Induction stovetops, I don’t know if you’re familiar with it, it’s a more modern kind of stovetop and in it it’s glass on top, but there’s no coils underneath it. When you turn it on you don’t see, it doesn’t get hot at all. Okay. And it works through, it’s not important how it works, it’s something called induction.
It makes your pot hot but it itself doesn’t ever get hot. So those stovetops have no way to kasher them. You can’t get them hot, it just doesn’t work, there’s no way to get them hot. So for those you have to use these disks.
That’s the only way to do it. You will not have kashered it and you just put your pot on top of that.

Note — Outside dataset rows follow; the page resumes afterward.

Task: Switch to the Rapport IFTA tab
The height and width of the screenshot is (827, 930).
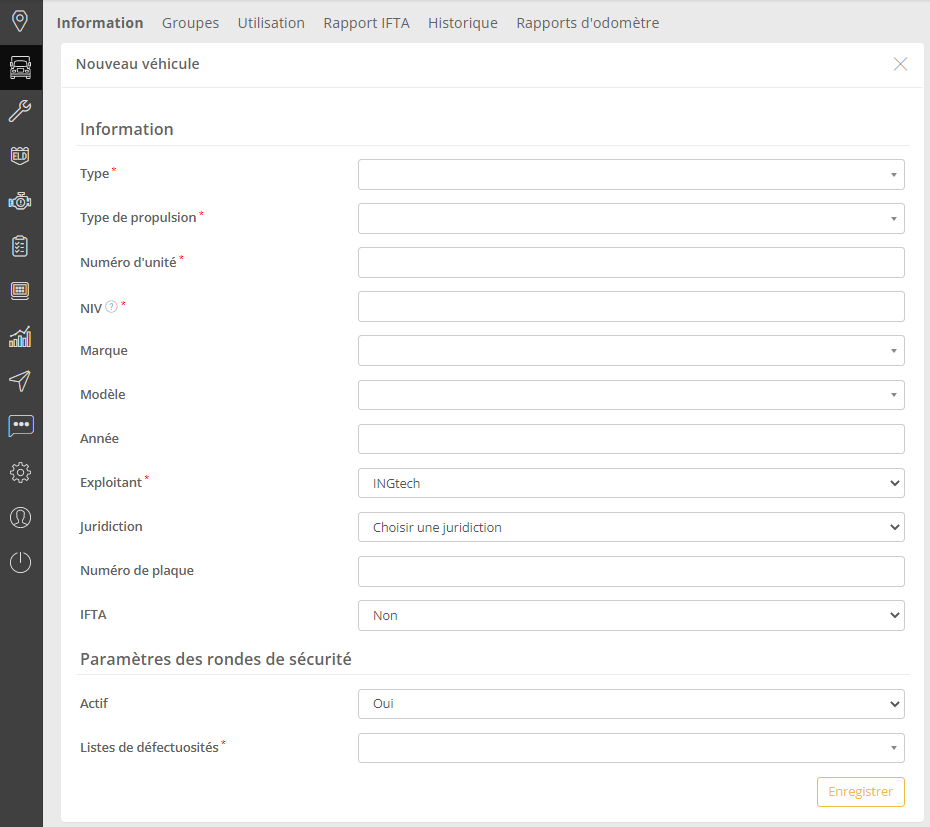Action: pyautogui.click(x=366, y=23)
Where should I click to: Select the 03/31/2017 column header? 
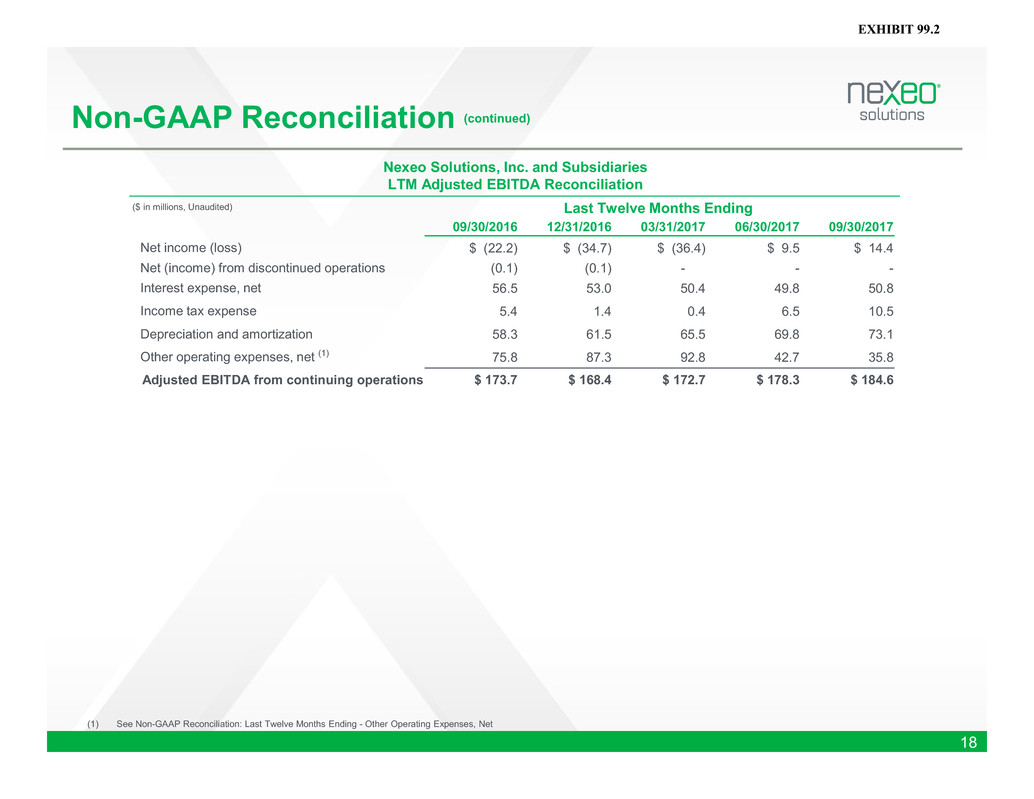click(673, 227)
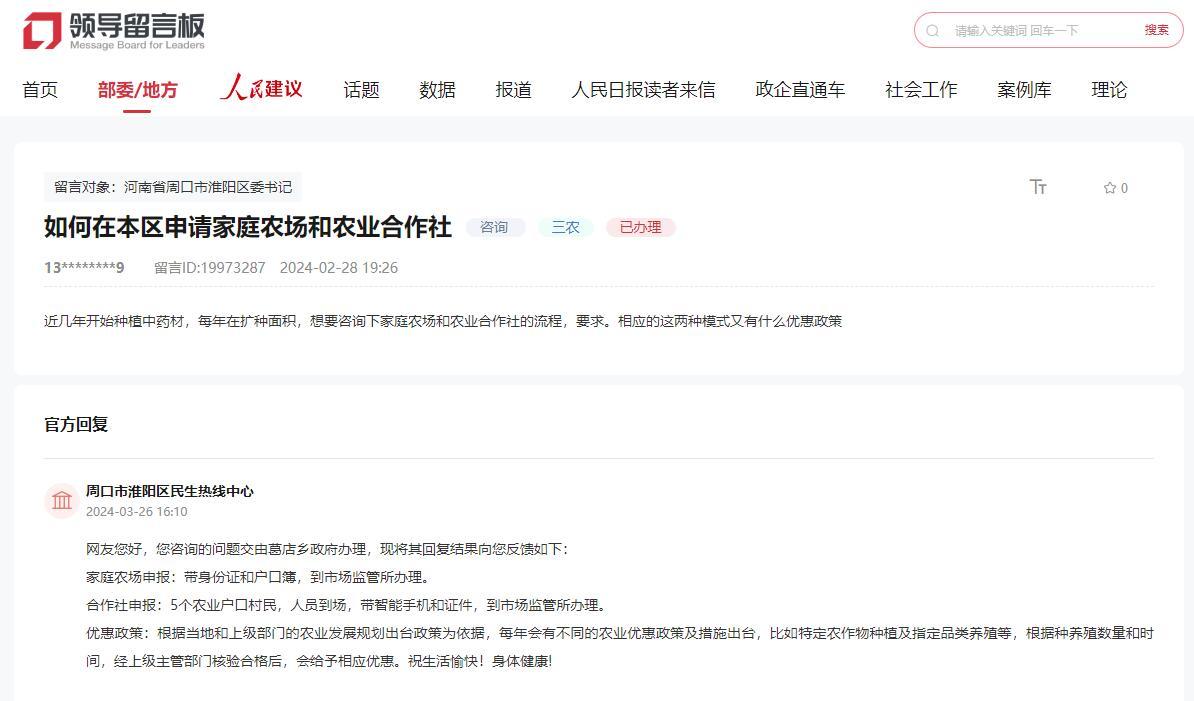Screen dimensions: 1194x701
Task: Visit the 案例库 page
Action: click(1024, 90)
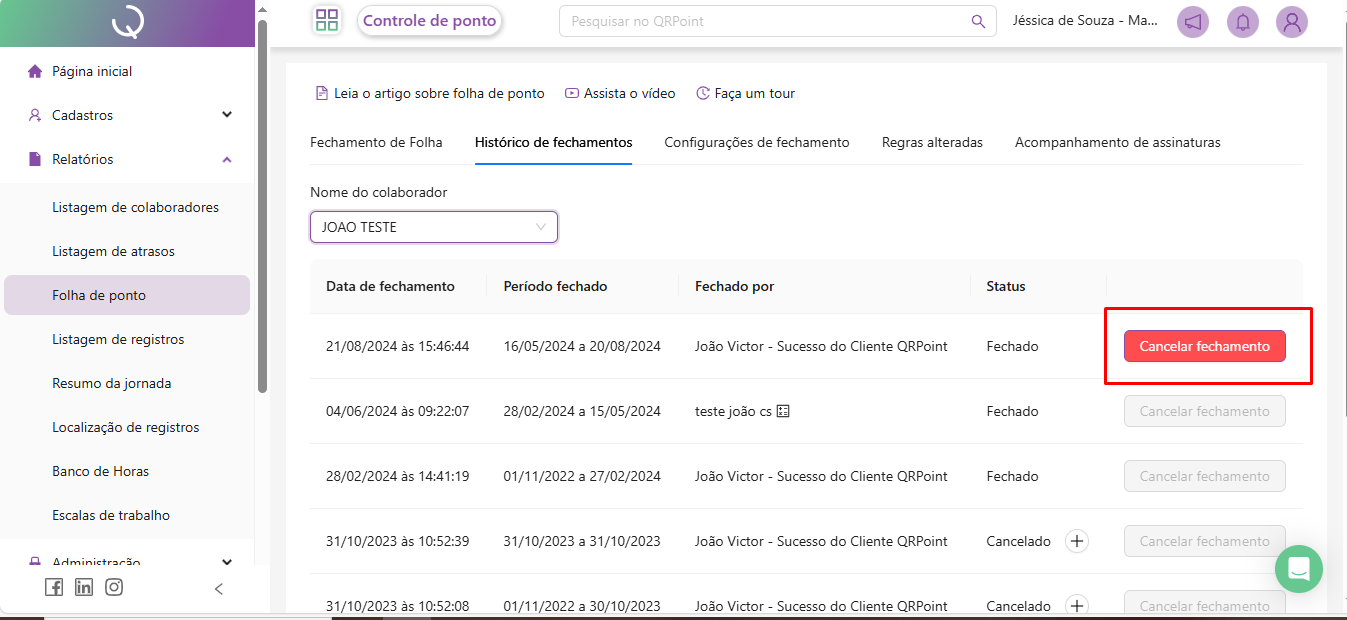Open the notifications bell icon
Screen dimensions: 1347x620
click(x=1243, y=22)
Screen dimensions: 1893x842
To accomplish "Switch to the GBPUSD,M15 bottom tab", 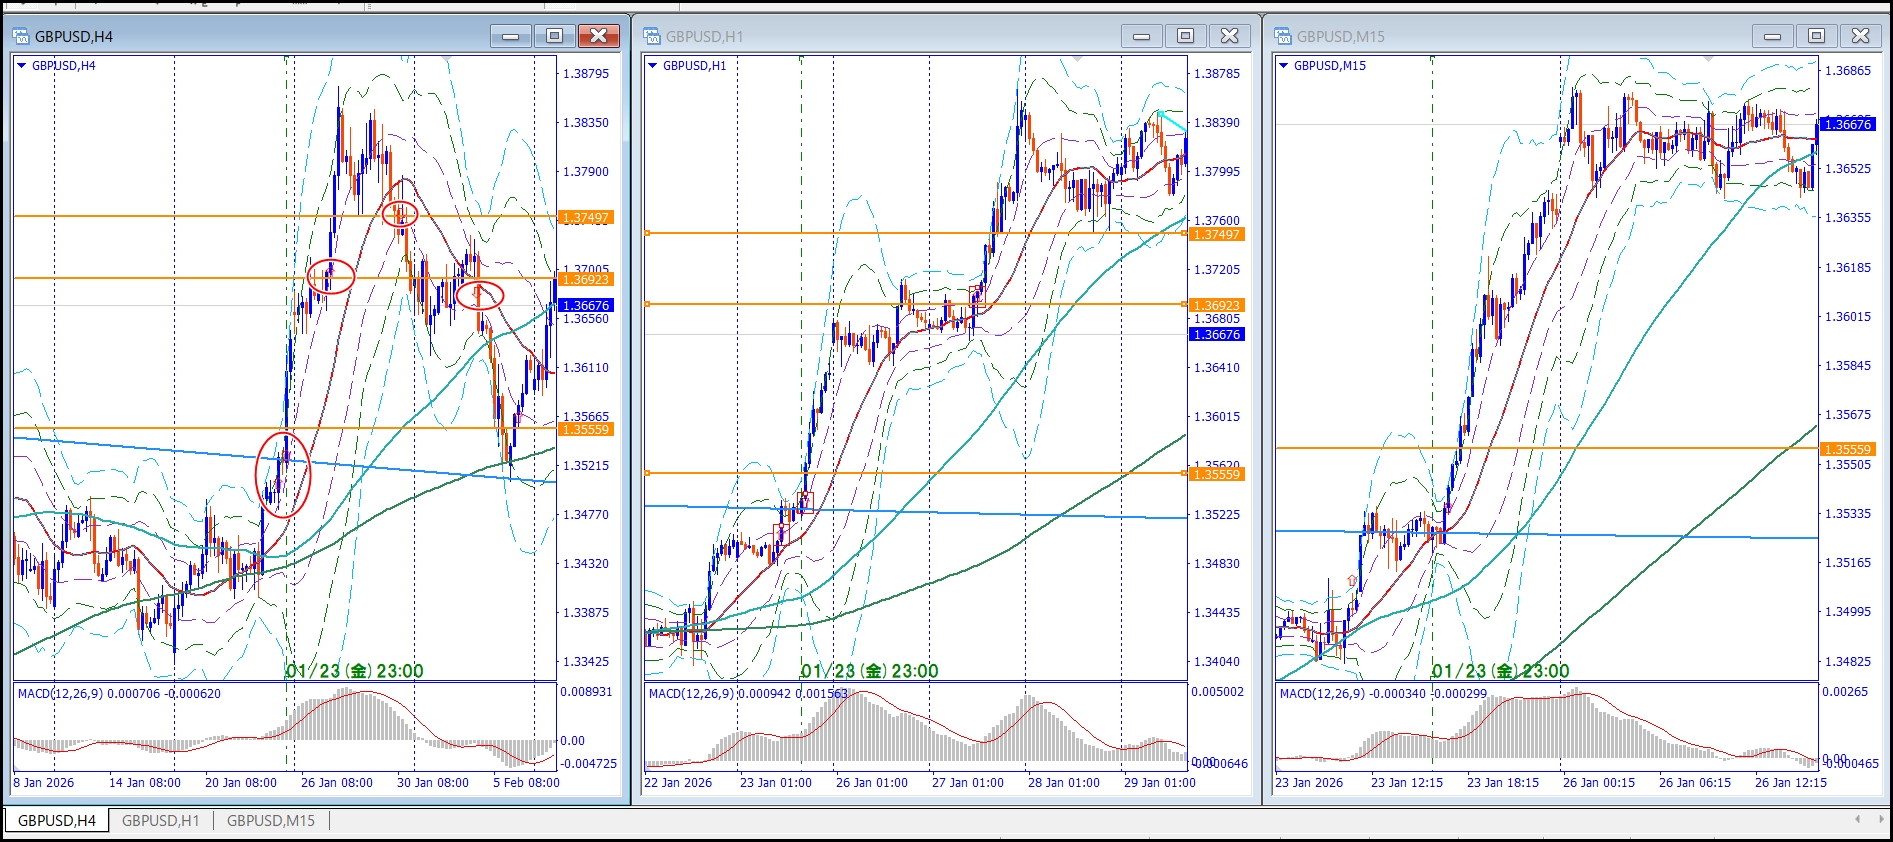I will point(270,821).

R’ Yitzchok Hisiger: Any final thoughts on this topic as regards to Pesach or kashering from kosher to treif? Any other thoughts?
R’ Dovid Cohen: The induction, the only final thought is about the induction I’ll just throw in.
Induction has its own issues with Shabbos and bishul akumissues. In other words, if you think about it, an induction stovetop, when you pick your pot up actually the coil stops producing electricity. So it has Shabbos questions, it has other complications. If a person has an induction stovetop…
R’ Yitzchok Hisiger: Meaning turning it on is not going to help for if a goy…
R’ Dovid Cohen: Right, when you turn it on nothing happens, but if a goy comes and puts food on, that’s a bishul akumproblem. It’s a Shabbos issue also every time you put the pots on and off. So a person with an induction stovetop really needs to ask shailos.
We were just talking about the kashering part of it. They have to just think about it, it has other complications. But for a regular stovetop again, some people will do what we said, turn on the coils and that kashers the area right around them. Right.
And other people are not comfortable with that and they just use these disks instead. Excellent. Thank you so much.